NGOs are grappling with how best to engage and collaborate with the many volunteer and civil society groups that sprang up across Europe in 2015 and early 2016. MSF’s experience with its Civil Society Project has been positive, demonstrating the benefits of a conscious effort to engage with and support volunteer groups.
As the situation has evolved from supporting refugees and migrants in transit to one of closed borders and ‘stranded’ populations, so too have the opportunities for collaboration. Political statements and advocacy by humanitarian NGOs are not having much impact on European policies towards refugees and vulnerable migrants, and NGOs are facing challenges to their principles, for instance by requests from governments to work inside state-run camps and asylum processing facilities. In this evolving context volunteer groups offer NGOs the ability to engage with and support citizen groups grounded in their local societies. Collaborating with citizen groups enables NGOs to reach a wider public and demonstrate that not everybody is against refugees and vulnerable migrants coming to Europe.
Despite their fragility and inherent instability, volunteer groups frequently work with a longer-term perspective than is usual among humanitarian NGOs. Besides meeting basic needs, civil society groups are helping refugees to better understand and integrate into the societies they find themselves in, including through the provision of language classes and multicultural events. Volunteer groups also offer NGOs a means of aligning more closely with civil society in a context where state policies towards refugees and vulnerable migrants have, in many countries, become decidedly callous and inhumane.
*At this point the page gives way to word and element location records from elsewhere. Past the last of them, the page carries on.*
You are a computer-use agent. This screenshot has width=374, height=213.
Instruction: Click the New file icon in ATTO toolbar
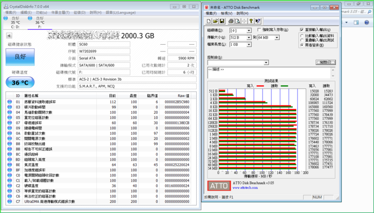click(x=209, y=21)
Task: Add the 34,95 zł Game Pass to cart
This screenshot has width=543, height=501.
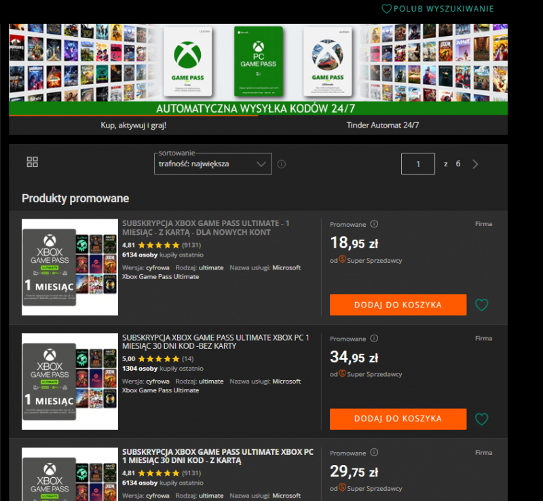Action: click(398, 419)
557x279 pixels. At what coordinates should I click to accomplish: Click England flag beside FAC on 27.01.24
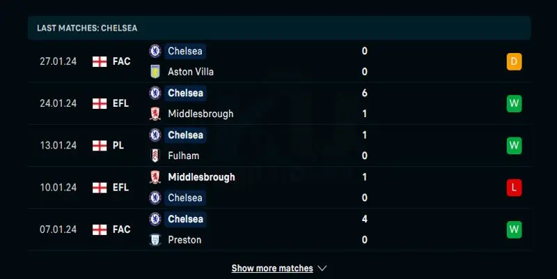tap(100, 61)
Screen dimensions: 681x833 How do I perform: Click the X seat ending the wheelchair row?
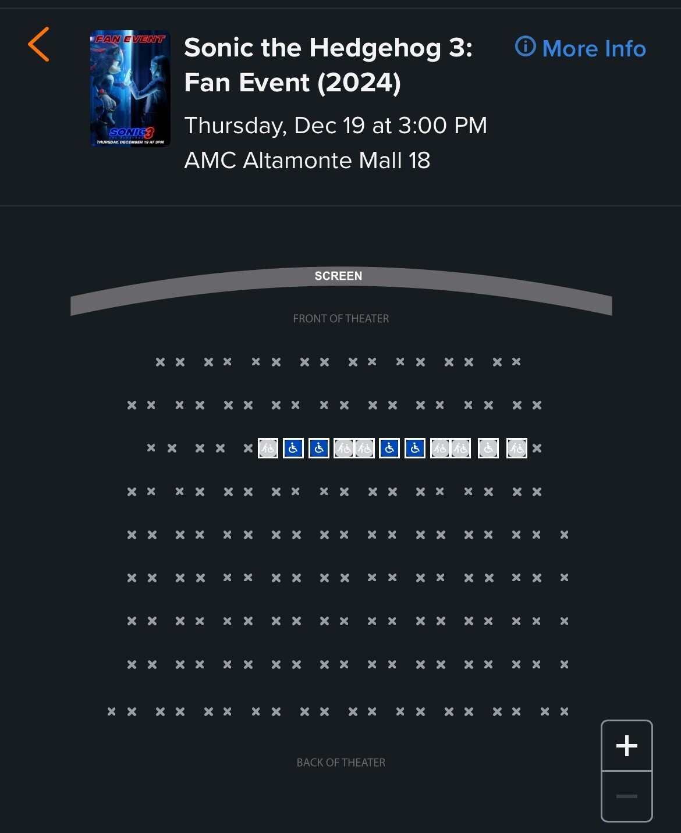click(537, 448)
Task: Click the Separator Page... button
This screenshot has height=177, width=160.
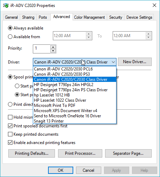Action: [128, 153]
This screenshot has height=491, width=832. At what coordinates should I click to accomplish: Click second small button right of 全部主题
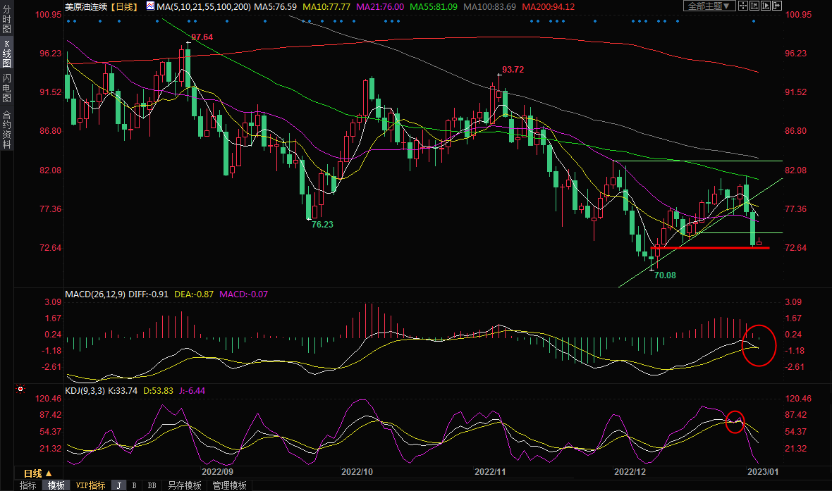[x=755, y=6]
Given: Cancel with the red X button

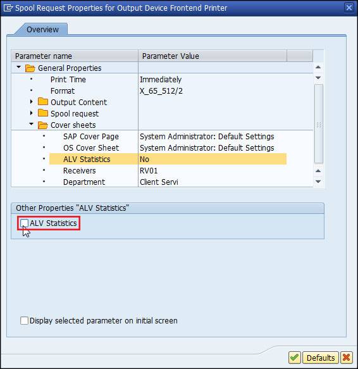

For their part, volunteer groups have much to learn from NGOs and the best practices that they have developed over decades.
There are of course challenges and limitations in this collaboration as each actor needs to be able to keep their identity and independence. Questions that need to be considered include how NGOs can retain their neutrality when collaborating with groups with strong political opinions; how to cope with administrative demands whilst not undermining the spontaneity of volunteer groups; how to avoid being held responsible for mistakes made by partners; and how to sustain a critical voice regarding their governments’ policies. Many of these questions are not new, either to NGOs or volunteer groups, and sharing each other’s perspectives and experience might offer a way of resolving them to the benefit of both.
Elodie Francart worked as a volunteer in the Citizens Platform. Since October 2015 she has been a member of the Civil Society Project Team and served as the Focal Point for Volunteers in Idomeni.